УСЛОВИЕ ЗАДАНИЯ >> Перепишите без изменений часть текста о взглядах Парвуса и Троцкого: начните с того места, где стоят слова «Между концепцией Парвуса», и остановитесь после слов «очень важном пункте.».

ФРАГМЕНТ ДОКУМЕНТА >>
━━━━━━━━━━━━━━━━━━━━

В результате "Русский пролетариат начал революцию, на нем одном
держится ее развитие и успех" (Парвус, там же, с. 143).
В "Новой искре"183 (от 3 и 17 марта 1905 г.) Троцкий писал:
"Ждать, что революционные радикалы посыплются на нас из какого-то решета,
совершенно не приходится. Революция надвинулась, наступление стоит на
очереди, а мы одни. Где мы сильны, там организационно сильна революция; где
мы слабы, там организационно слаба она; где нас нет, там революция лишена
организации и руководства. У революции много неожиданностей, но и эти
неожиданности подчинены общим законам -- у нас нет почвы для самостоятельной
якобинской демократии; мы это понимали всегда, сами мы являемся продуктом
этого факта, им объясняется наша победоносная борьба с народницами,
народниками и социал-революционерами и наше почти полное революционное
одиночество ("Искра" за два года, т. 2, с. 172 -- 173).
С верным перемешано здесь неверное. Почвы для якобинства, т. е.
гегемонии мелкой буржуазии, не было. Но мы, т. е. пролетариат, не был
одиноким, ни в 1905 г., ни в 1917 г. не было его почти полного
революционного одиночества. Вывод, который тов. Троцкий делал из своего
ошибочного исходного положения, был тот же, что у Парвуса: "власть получат
те, которые руководили пролетариатом" (там же, с. 176.)
Между концепцией Парвуса и взглядами тов. Троцкого, признававшего в
совместной концепции за Парвусом "львиную долю" ("Наше
слово")184, существует разница в одном очень важном пункте.
Парвус считает, что "социал-демократическое Временное правительство не может
совершить в России социалистического переворота (Парвус, там же, с. 141) и
что "перед этим правительством будут вначале политические задачи,
объединившие для революционной борьбы весь русский народ".

━━━━━━━━━━━━━━━━━━━━

ИСХОДНЫЕ ДАННЫЕ >>
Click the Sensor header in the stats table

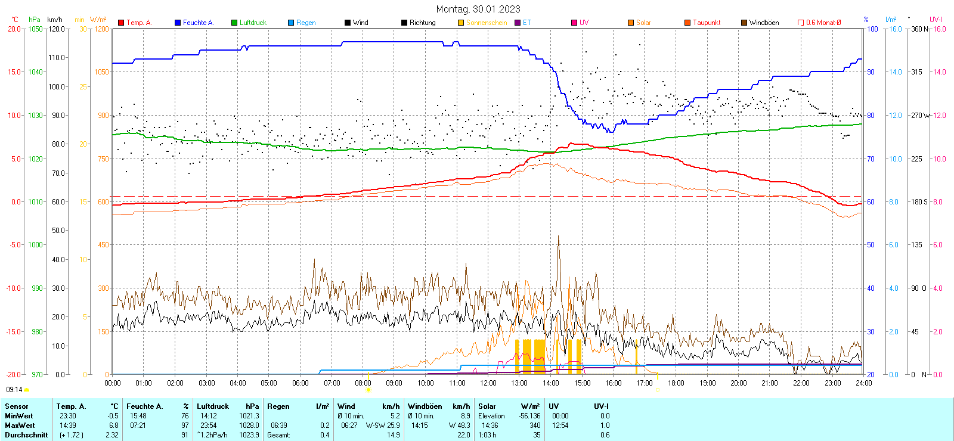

━━━━━━━━━━━━━━━━━━━━

ОТВЕТ К ЗАДАНИЮ >>
Между концепцией Парвуса и взглядами тов. Троцкого, признававшего в
совместной концепции за Парвусом "львиную долю" ("Наше
слово")184, существует разница в одном очень важном пункте.